Stored items from a collection

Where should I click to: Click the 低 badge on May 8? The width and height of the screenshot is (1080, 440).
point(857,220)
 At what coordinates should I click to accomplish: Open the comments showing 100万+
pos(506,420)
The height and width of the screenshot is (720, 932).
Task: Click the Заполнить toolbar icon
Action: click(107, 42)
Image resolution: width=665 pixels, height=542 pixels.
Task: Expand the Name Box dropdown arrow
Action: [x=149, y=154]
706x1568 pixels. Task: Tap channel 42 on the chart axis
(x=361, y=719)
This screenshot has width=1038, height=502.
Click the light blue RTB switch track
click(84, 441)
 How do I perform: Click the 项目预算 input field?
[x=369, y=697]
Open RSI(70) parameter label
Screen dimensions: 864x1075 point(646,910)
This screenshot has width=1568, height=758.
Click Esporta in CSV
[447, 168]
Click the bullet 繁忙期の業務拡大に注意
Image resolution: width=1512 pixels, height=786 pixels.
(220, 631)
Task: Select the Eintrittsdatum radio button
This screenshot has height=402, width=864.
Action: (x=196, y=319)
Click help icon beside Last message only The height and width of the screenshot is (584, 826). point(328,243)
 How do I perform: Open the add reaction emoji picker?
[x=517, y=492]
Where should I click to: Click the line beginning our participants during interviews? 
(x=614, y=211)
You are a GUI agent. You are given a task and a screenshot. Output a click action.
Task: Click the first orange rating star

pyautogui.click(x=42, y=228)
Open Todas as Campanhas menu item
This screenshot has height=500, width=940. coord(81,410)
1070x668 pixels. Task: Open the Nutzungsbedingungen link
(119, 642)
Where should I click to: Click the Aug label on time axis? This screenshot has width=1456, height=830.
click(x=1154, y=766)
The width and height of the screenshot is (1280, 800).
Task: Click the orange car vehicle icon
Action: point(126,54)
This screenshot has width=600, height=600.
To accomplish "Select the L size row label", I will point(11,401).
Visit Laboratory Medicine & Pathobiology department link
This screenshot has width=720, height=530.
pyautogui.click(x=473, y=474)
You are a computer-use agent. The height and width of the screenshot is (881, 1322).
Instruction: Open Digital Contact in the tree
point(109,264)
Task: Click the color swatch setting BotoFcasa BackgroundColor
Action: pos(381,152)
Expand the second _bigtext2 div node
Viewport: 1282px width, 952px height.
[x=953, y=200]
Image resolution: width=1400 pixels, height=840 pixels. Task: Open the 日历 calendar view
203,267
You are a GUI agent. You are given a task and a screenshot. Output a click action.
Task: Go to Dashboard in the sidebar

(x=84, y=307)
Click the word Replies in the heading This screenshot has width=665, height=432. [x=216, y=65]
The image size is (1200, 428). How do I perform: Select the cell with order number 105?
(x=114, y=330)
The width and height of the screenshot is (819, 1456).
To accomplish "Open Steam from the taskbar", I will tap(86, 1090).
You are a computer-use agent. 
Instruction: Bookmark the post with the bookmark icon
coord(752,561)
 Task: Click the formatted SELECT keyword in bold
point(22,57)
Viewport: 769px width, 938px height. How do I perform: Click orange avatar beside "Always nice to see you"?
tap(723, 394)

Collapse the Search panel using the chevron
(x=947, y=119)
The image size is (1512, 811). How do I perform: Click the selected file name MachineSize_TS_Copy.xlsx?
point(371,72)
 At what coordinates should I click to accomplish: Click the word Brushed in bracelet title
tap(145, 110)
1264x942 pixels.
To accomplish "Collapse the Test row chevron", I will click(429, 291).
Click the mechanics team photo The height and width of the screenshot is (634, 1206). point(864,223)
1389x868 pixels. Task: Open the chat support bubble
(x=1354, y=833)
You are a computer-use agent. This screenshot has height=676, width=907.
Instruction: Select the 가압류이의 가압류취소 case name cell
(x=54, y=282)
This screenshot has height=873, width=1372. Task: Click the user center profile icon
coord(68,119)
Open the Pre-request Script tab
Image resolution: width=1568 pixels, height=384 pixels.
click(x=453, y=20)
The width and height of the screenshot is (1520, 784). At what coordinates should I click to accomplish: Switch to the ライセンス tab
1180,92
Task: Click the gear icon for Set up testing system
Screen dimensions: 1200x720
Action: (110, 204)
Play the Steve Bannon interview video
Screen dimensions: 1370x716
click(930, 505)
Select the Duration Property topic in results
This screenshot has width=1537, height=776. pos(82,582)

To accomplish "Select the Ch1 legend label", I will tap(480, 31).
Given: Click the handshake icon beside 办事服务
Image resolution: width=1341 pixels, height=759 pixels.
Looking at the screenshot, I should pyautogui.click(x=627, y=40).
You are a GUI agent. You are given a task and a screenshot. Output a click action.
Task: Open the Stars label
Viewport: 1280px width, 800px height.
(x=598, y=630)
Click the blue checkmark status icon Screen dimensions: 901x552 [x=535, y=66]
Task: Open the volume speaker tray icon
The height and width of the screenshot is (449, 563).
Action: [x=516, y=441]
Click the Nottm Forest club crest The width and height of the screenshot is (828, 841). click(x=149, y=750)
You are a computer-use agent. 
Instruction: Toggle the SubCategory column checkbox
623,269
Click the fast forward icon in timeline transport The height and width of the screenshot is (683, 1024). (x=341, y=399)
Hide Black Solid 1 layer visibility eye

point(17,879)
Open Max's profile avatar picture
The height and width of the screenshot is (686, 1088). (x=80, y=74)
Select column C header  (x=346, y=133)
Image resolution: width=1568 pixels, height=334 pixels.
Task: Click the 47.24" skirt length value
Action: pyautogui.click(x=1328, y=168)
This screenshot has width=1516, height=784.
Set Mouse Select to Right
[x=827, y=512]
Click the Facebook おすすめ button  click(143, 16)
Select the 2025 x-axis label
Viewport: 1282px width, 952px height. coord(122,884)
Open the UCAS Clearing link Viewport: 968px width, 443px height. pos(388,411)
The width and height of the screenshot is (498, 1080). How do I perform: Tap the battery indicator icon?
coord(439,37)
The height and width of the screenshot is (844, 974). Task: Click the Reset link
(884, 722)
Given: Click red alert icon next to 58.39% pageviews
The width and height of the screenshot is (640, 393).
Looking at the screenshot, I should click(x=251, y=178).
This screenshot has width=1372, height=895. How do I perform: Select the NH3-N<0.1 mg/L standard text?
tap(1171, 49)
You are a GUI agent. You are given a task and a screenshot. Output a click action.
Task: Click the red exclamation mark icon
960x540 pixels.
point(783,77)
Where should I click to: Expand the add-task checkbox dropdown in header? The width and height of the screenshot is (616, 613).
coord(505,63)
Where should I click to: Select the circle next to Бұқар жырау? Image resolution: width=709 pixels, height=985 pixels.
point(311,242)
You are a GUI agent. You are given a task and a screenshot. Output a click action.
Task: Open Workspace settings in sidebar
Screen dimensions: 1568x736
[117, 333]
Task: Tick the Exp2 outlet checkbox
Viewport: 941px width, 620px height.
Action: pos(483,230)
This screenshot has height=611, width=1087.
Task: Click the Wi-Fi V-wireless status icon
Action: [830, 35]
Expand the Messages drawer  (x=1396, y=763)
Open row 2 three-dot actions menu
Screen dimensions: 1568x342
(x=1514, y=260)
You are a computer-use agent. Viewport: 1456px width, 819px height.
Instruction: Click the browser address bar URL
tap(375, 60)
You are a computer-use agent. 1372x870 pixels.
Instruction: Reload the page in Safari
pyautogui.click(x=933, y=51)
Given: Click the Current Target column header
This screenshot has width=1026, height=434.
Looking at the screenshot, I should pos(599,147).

● **Problem to work on**:
Transcribe the records in full, keeping every character as it is.

● **Finished task**:
Where should I click to: Click the 低 badge on May 8? The width and height of the screenshot is (1080, 440).
point(857,220)
 At what coordinates should I click to accomplish: Open the comments showing 100万+
pos(506,420)
The height and width of the screenshot is (720, 932).
Task: Click the Заполнить toolbar icon
Action: click(107, 42)
Image resolution: width=665 pixels, height=542 pixels.
Task: Expand the Name Box dropdown arrow
Action: [x=149, y=154]
706x1568 pixels. Task: Tap channel 42 on the chart axis
(x=361, y=719)
This screenshot has width=1038, height=502.
Click the light blue RTB switch track
click(84, 441)
 How do I perform: Click the 项目预算 input field?
[x=369, y=697]
Open RSI(70) parameter label
Screen dimensions: 864x1075 point(646,910)
This screenshot has width=1568, height=758.
Click Esporta in CSV
[447, 168]
Click the bullet 繁忙期の業務拡大に注意
Image resolution: width=1512 pixels, height=786 pixels.
(220, 631)
Task: Select the Eintrittsdatum radio button
This screenshot has height=402, width=864.
Action: (x=196, y=319)
Click help icon beside Last message only The height and width of the screenshot is (584, 826). point(328,243)
 How do I perform: Open the add reaction emoji picker?
[x=517, y=492]
Where should I click to: Click the line beginning our participants during interviews? 
(x=614, y=211)
You are a GUI agent. You are given a task and a screenshot. Output a click action.
Task: Click the first orange rating star

pyautogui.click(x=42, y=228)
Open Todas as Campanhas menu item
This screenshot has height=500, width=940. coord(81,410)
1070x668 pixels. Task: Open the Nutzungsbedingungen link
(119, 642)
Where should I click to: Click the Aug label on time axis? This screenshot has width=1456, height=830.
click(x=1154, y=766)
The width and height of the screenshot is (1280, 800).
Task: Click the orange car vehicle icon
Action: point(126,54)
This screenshot has width=600, height=600.
To accomplish "Select the L size row label", I will point(11,401).
Visit Laboratory Medicine & Pathobiology department link
This screenshot has width=720, height=530.
pyautogui.click(x=473, y=474)
You are a computer-use agent. The height and width of the screenshot is (881, 1322).
Instruction: Open Digital Contact in the tree
point(109,264)
Task: Click the color swatch setting BotoFcasa BackgroundColor
Action: pos(381,152)
Expand the second _bigtext2 div node
Viewport: 1282px width, 952px height.
[x=953, y=200]
Image resolution: width=1400 pixels, height=840 pixels. Task: Open the 日历 calendar view
203,267
You are a GUI agent. You are given a task and a screenshot. Output a click action.
Task: Go to Dashboard in the sidebar

(x=84, y=307)
Click the word Replies in the heading This screenshot has width=665, height=432. [x=216, y=65]
The image size is (1200, 428). How do I perform: Select the cell with order number 105?
(x=114, y=330)
The width and height of the screenshot is (819, 1456).
To accomplish "Open Steam from the taskbar", I will tap(86, 1090).
You are a computer-use agent. 
Instruction: Bookmark the post with the bookmark icon
coord(752,561)
 Task: Click the formatted SELECT keyword in bold
point(22,57)
Viewport: 769px width, 938px height. How do I perform: Click orange avatar beside "Always nice to see you"?
tap(723, 394)

Collapse the Search panel using the chevron
(x=947, y=119)
The image size is (1512, 811). How do I perform: Click the selected file name MachineSize_TS_Copy.xlsx?
point(371,72)
 At what coordinates should I click to accomplish: Click the word Brushed in bracelet title
tap(145, 110)
1264x942 pixels.
To accomplish "Collapse the Test row chevron", I will click(429, 291).
Click the mechanics team photo The height and width of the screenshot is (634, 1206). point(864,223)
1389x868 pixels. Task: Open the chat support bubble
(x=1354, y=833)
You are a computer-use agent. This screenshot has height=676, width=907.
Instruction: Select the 가압류이의 가압류취소 case name cell
(x=54, y=282)
This screenshot has height=873, width=1372. Task: Click the user center profile icon
coord(68,119)
Open the Pre-request Script tab
Image resolution: width=1568 pixels, height=384 pixels.
click(x=453, y=20)
The width and height of the screenshot is (1520, 784). At what coordinates should I click to accomplish: Switch to the ライセンス tab
1180,92
Task: Click the gear icon for Set up testing system
Screen dimensions: 1200x720
Action: (110, 204)
Play the Steve Bannon interview video
Screen dimensions: 1370x716
click(930, 505)
Select the Duration Property topic in results
This screenshot has width=1537, height=776. pos(82,582)

To accomplish "Select the Ch1 legend label", I will tap(480, 31).
Given: Click the handshake icon beside 办事服务
Image resolution: width=1341 pixels, height=759 pixels.
Looking at the screenshot, I should pyautogui.click(x=627, y=40).
You are a GUI agent. You are given a task and a screenshot. Output a click action.
Task: Open the Stars label
Viewport: 1280px width, 800px height.
(x=598, y=630)
Click the blue checkmark status icon Screen dimensions: 901x552 [x=535, y=66]
Task: Open the volume speaker tray icon
The height and width of the screenshot is (449, 563).
Action: [x=516, y=441]
Click the Nottm Forest club crest The width and height of the screenshot is (828, 841). click(x=149, y=750)
You are a computer-use agent. 
Instruction: Toggle the SubCategory column checkbox
623,269
Click the fast forward icon in timeline transport The height and width of the screenshot is (683, 1024). (x=341, y=399)
Hide Black Solid 1 layer visibility eye

point(17,879)
Open Max's profile avatar picture
The height and width of the screenshot is (686, 1088). (x=80, y=74)
Select column C header  (x=346, y=133)
Image resolution: width=1568 pixels, height=334 pixels.
Task: Click the 47.24" skirt length value
Action: pyautogui.click(x=1328, y=168)
This screenshot has width=1516, height=784.
Set Mouse Select to Right
[x=827, y=512]
Click the Facebook おすすめ button  click(143, 16)
Select the 2025 x-axis label
Viewport: 1282px width, 952px height. coord(122,884)
Open the UCAS Clearing link Viewport: 968px width, 443px height. pos(388,411)
The width and height of the screenshot is (498, 1080). How do I perform: Tap the battery indicator icon?
coord(439,37)
The height and width of the screenshot is (844, 974). Task: Click the Reset link
(884, 722)
Given: Click red alert icon next to 58.39% pageviews
The width and height of the screenshot is (640, 393).
Looking at the screenshot, I should click(x=251, y=178).
This screenshot has width=1372, height=895. How do I perform: Select the NH3-N<0.1 mg/L standard text?
tap(1171, 49)
You are a GUI agent. You are given a task and a screenshot. Output a click action.
Task: Click the red exclamation mark icon
960x540 pixels.
point(783,77)
Where should I click to: Expand the add-task checkbox dropdown in header? The width and height of the screenshot is (616, 613).
coord(505,63)
Where should I click to: Select the circle next to Бұқар жырау? Image resolution: width=709 pixels, height=985 pixels.
point(311,242)
You are a GUI agent. You are given a task and a screenshot. Output a click action.
Task: Open Workspace settings in sidebar
Screen dimensions: 1568x736
[117, 333]
Task: Tick the Exp2 outlet checkbox
Viewport: 941px width, 620px height.
Action: pos(483,230)
This screenshot has height=611, width=1087.
Task: Click the Wi-Fi V-wireless status icon
Action: [830, 35]
Expand the Messages drawer  (x=1396, y=763)
Open row 2 three-dot actions menu
Screen dimensions: 1568x342
(x=1514, y=260)
You are a computer-use agent. Viewport: 1456px width, 819px height.
Instruction: Click the browser address bar URL
tap(375, 60)
You are a computer-use agent. 1372x870 pixels.
Instruction: Reload the page in Safari
pyautogui.click(x=933, y=51)
Given: Click the Current Target column header
This screenshot has width=1026, height=434.
Looking at the screenshot, I should pos(599,147).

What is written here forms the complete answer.